Marcela Szymanski also recalled that in meetings with European politicians in October 2022, Bishop Wilfred Anagbe of Makurdi, in Nigeria’s Middle Belt of Nigeria, said that his country “might be well on its way to becoming the Islamic Republic of Nigeria.” This said Szymanski, “is one very notorious case where Christians comprise half the population of Nigeria, 100 million people. Numerically they are not a minority but in many cases they are subjected to bloody persecution, because they are murdered and terrorized out of their lands by armed Islamist militants, and they become destitute overnight. One can be a minority not in numbers, but in terms of economic and political influence. This is happening today in Nigeria.”
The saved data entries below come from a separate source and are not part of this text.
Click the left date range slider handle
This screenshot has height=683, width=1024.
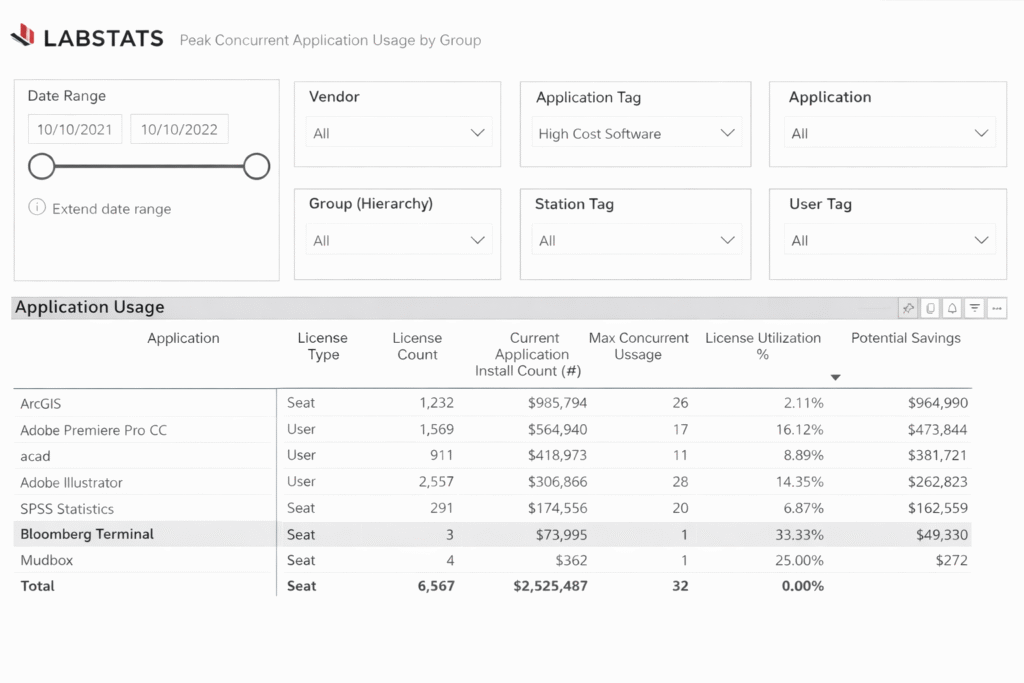[x=41, y=166]
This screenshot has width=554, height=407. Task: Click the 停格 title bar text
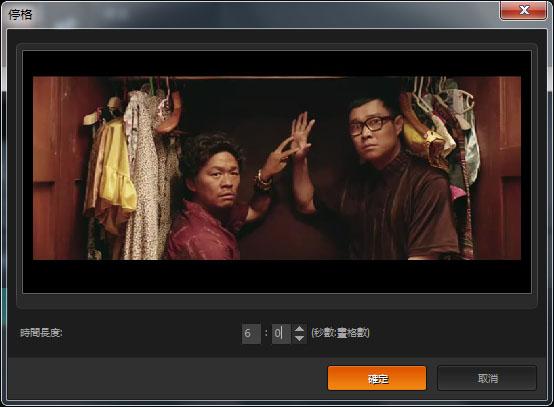20,14
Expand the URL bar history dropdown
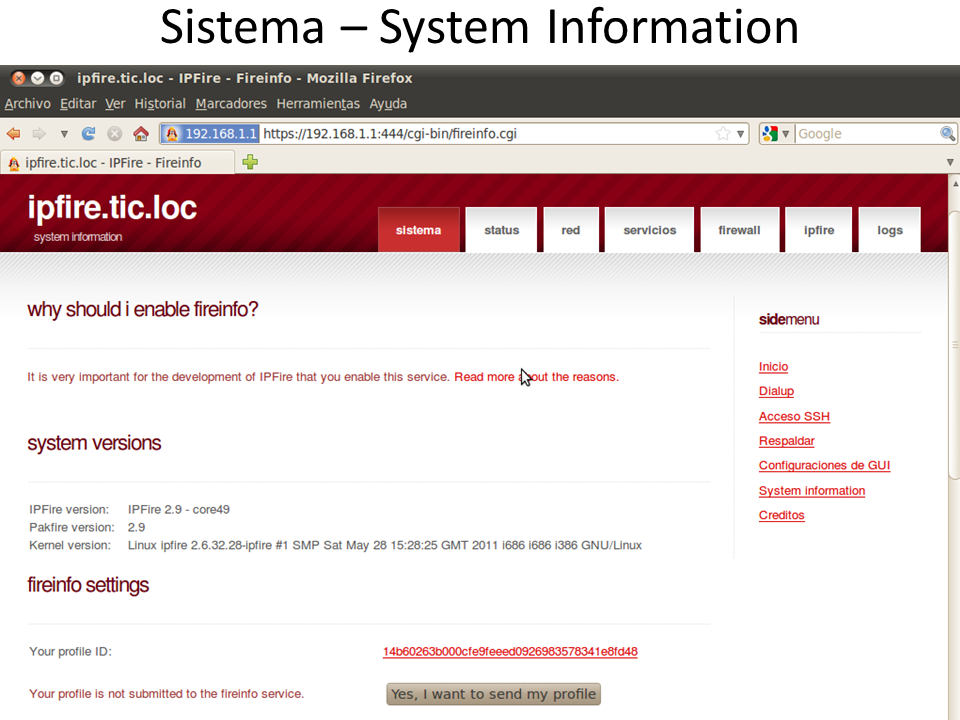 [741, 134]
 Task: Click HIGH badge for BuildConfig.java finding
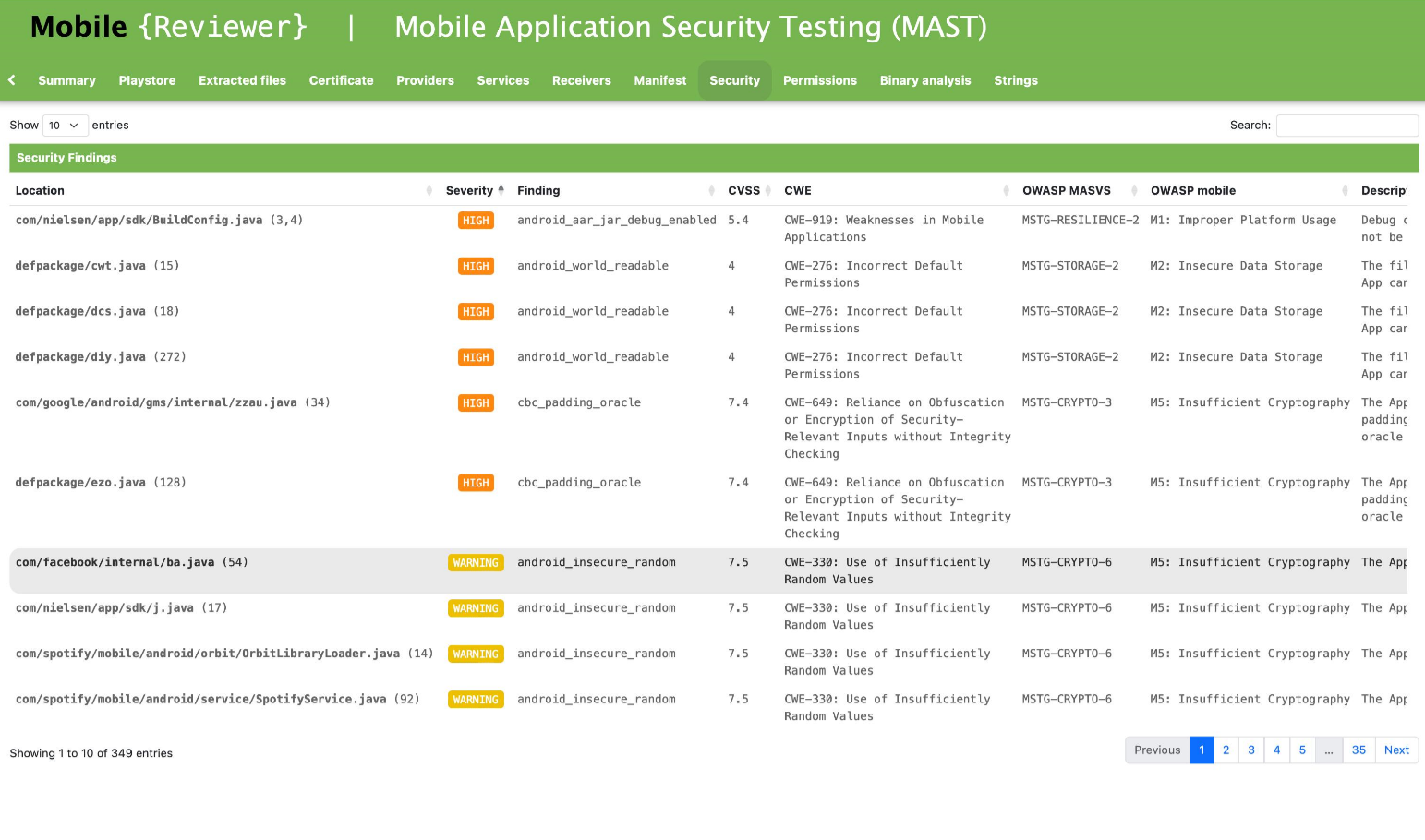[x=476, y=221]
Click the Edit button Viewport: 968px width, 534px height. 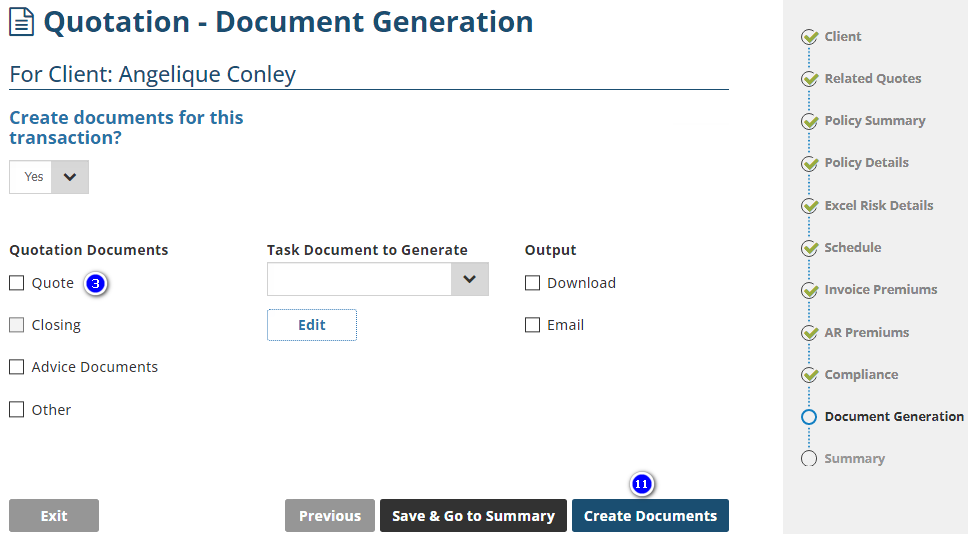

Local sources complain that outgoing President Muhammadu Buhari, who served for two terms and was therefore barred from running for a third, failed to protect Christians, letting areas of violence fester across the territory in such way that, soon, entire swathes of land will be depleted of Christians. In Benue State, in 2022, Fulani herdsmen attacked 93 villages, killing 325 farmers, according to a report sent to ACN by the Diocese of Makurdi.
It is hoped that the resolution on Nigeria will force the US government into action at a critical time for the country’s Christians. In a worrying break with tradition, the All Progressives Congress, outgoing President Buhari’s party, nominated two Muslims, instead of a customary presidential and vice-presidential ticket of one Muslim and one Christian, for the elections that were held on 25 February. Vice-presidential candidate Kashim Shettima has been criticized for being soft on Boko Haram when he was governor of Borno State, the home of the terrorist group.